The stakes are particularly high with home state endorsements, Stockley said. There’s clout in having one of your own in the White House, which explains why so many contenders lock down a significant number of endorsements within their home state delegations as quickly as they can.

Just across the Hudson River in New Jersey, for example, Sen. Cory Booker made quick work of snapping up the support of his entire caucus: The 11 Democratic members of Congress from New Jersey have endorsed him, as have Sen. Bob Menendez and the state’s Democratic governor, Gov. Phil Murphy.

Sen. Kamala Harris (D-CA) meanwhile, has racked up endorsements from Gov. Gavin Newsom three-quarters of the state senate, and several California House members. Sen. Bernie Sanders (I-VT), for his part, quickly snagged the endorsements of his fellow Vermont senator, Sen. Patrick Leahy  and the state’s only House member, Rep. Peter Welch.

Gillibrand simply doesn’t seem to inspire that same excitement in her Empire State colleagues. To make matters worse, after Beto O’Rourke announced his own 2020 campaign last week, two House members from New York — Reps. John Patrick Maloney and Kathleen Rice — quickly endorsed the former Texas representative.

“She certainly hasn’t prioritized trying to become a power broker within New York State,” Peter Kauffmann, a Democratic strategist in New York and former press secretary for Hillary Clinton, recently told The New York Times.

“The folks that are familiar with her tend to see her on cable news fighting for progressive issues. She doesn’t do a lot of the work at home that extends your influence in the state.”

Even if she had hoped to gain the support of New York’s power brokers, it would seem that most are already spoken for — at least for the time being.
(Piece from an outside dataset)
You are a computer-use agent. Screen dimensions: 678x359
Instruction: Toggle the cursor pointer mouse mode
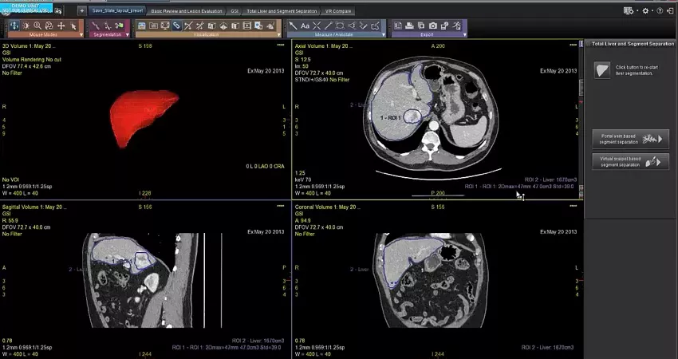[73, 26]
New York City Mayor Bill de Blasio is flirting with a presidential race of his own, and the senior US senator from the state, Sen. Chuck Schumer, is the Senate Minority Leader, is not issuing endorsements in a race that so many of Democrats in his chamber are part taking part it.

Meanwhile, Gov. Andrew Cuomo already has essentially endorsed former Vice President Joe Biden, who is expected to enter the race within the next few weeks, saying repeatedly that the longtime senator and former vice president has the “best case” among 2020 contenders.

Not that Cuomo didn’t have plenty of opportunities to cast his lot with Gillibrand. At a press conference with Cuomo on Monday, a reporter noted that New York’s junior U.S. senator had officially entered the race, and suggested saying that it would be “a perfect time for [Cuomo] to endorse her.”

“Thank you for that political insight,” the governor said archly, before moving on to the next question.